July 4, 2011 at 8:32 am
(20) Malia says:

That rather unfairly assumes that PDD-NOS is a “misdiagnosis” to start with.

Since you’ve also implied that the change made by the APA should have no affect outside the US, it may also depress the rates in the US against those elsewhere in the world… who would presumably go on making diagnoses on whatever basis they do today.

July 4, 2011 at 10:32 am
(21) Kim says:

I suspect this is a matter of who gets medicaid and who doesn’t. And how insurance is going to handle this when we get to the mandated “Obama Care”. It is another way to railroad the middle class into having to pay more-whether it be for insurance premiums,treatments,therapy. Although PD-NOS is a garbage bag instead of a person saying “I don’t know what’s wrong with your child”. They now are going to try and make it less meaningful, less problematic and perhaps limit the services the child already gets. Not neccesarliy the right treatment-because if they didn’t know what it was when they Dx PDD-NOS-then how could we as parents believe that just because they have “New codes” they now all of a sudden know what our children have. When before they had no idea!!! It’s another big company big insurance deal!!!! More money in their pockets I guarantee you that…And it is our children and their families who suffer and will continue to do so just to get what is needed. Proper treatment.

July 4, 2011 at 3:36 pm
(22) Venna says:

I don’t want to make light of anyone’s situation, but I don’t get what the big deal is. I have known some people who’s child has PDD-NOS or Asperger’s Syndrome and have ‘made a stink’ about living with a child on “The Spectrum”. Now people appear to be getting up in arms because the new release of the DSM-V may remove their child from “The Spectrum”. Given how ‘devastated’ their lives have been, you’d think they’d be happy to lose the stigma of ASD, particularly if it meant pinpointing more precisely what their child has to hopefully get appropriate treatment, then just to have them fall under a blanket diagnosis because they didn’t fit anywhere else. I remember when the manual was first changed to include AS and PDD-NOS on the spectrum and how angry it made people. We can’t really have it both ways, can we?

To me, it doesn’t matter how they rearrange things, it makes no difference to my son because he has Autistic Disorder. He has diagnoses other then AD also, but the manual changing doesn’t change things for my son.

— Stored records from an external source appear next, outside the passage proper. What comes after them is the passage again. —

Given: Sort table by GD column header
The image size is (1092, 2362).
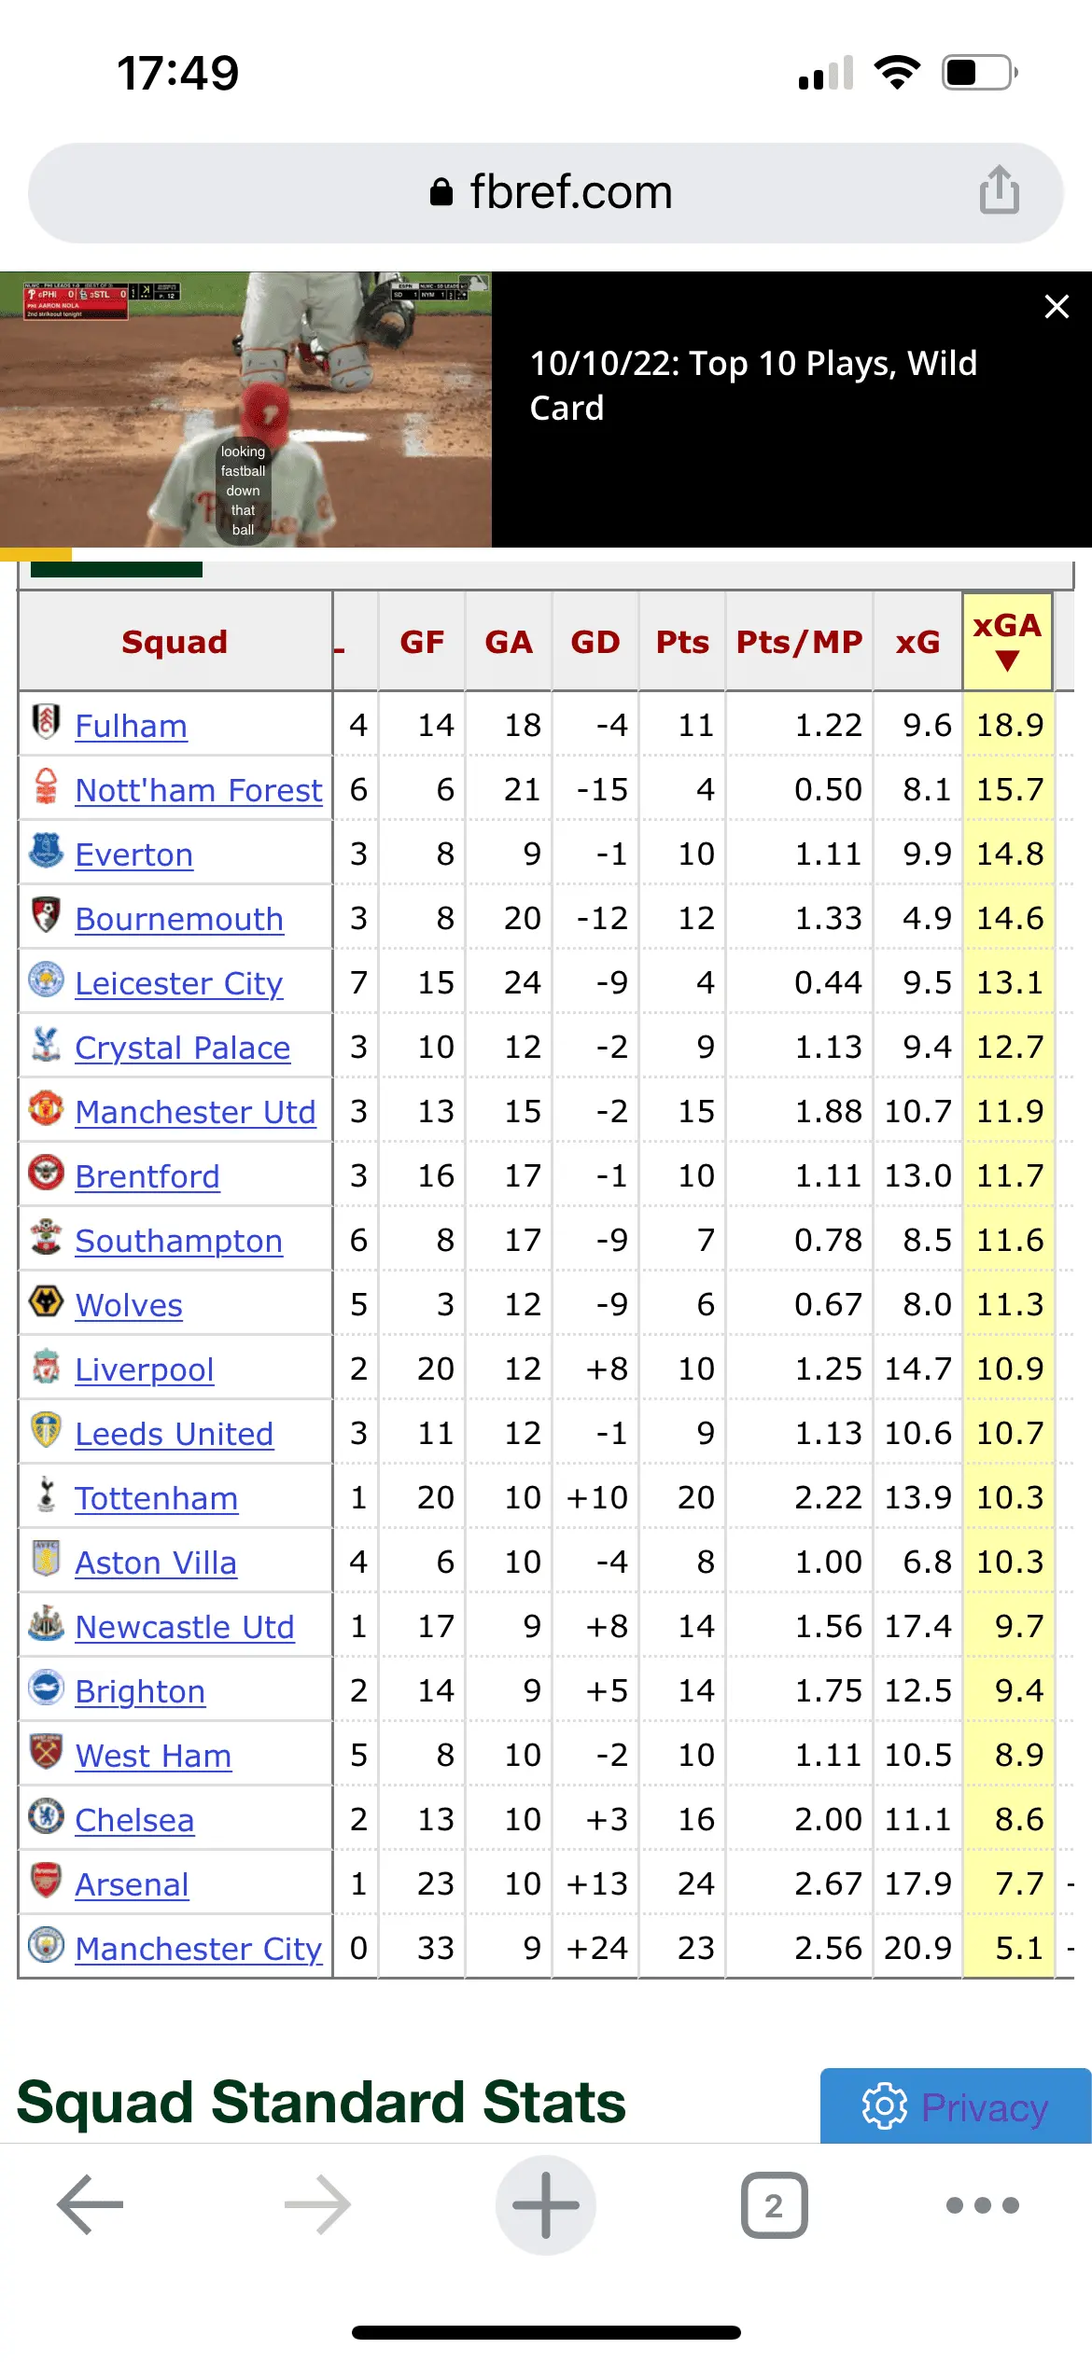Looking at the screenshot, I should point(595,642).
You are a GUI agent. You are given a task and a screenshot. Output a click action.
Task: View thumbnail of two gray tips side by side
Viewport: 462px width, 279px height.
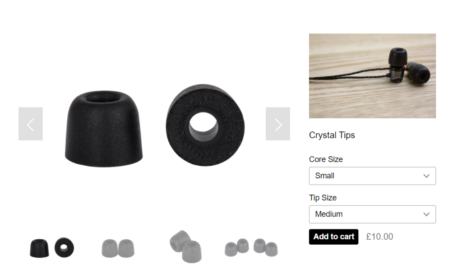pos(118,248)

Given how people want a cure, you’d think they’d be happy there’s a chance their child may have the label of ASD removed. Perhaps it’s more of how we see our children that effects things. How many of us saw our child differently after the diagnosis, even though the child didn’t change? Autism can be scary to hear, where as Social Communication Disorder isn’t quite so bad. My worry is that those who this doesn’t effect will be left behind. For them autism doesn’t change, their child doesn’t change. I believe the majority of children out there carrying an ASD label, fall under the PDD-NOS or Asperger’s category. This is obviously potentially a two-edged sword. Good in some aspects, and bad in others. Funds for autism research are already very limited, I believe this will make them even more so and attention will be removed from it, even though it is still an issue and still needs answers. Anyway, I think I should go now before I offend anyone else.

July 4, 2011 at 3:44 pm
(23) autism says:

Kim – it’s not that they suddenly know “what our children have.” They don’t know any more than they did. But they DO know what symptoms our children have, and they’re attempting to create more specific categories so that kids can be provided with appropriate supports. Right now, anyone on the autism spectrum is going to receive similar supports, whether or not they’re appropriate – and in some cases kids DON’t receive services because “people with Asperger syndrome don’t need speech therapy,” or “people with autism don’t have learning disabilities” (NOT true!).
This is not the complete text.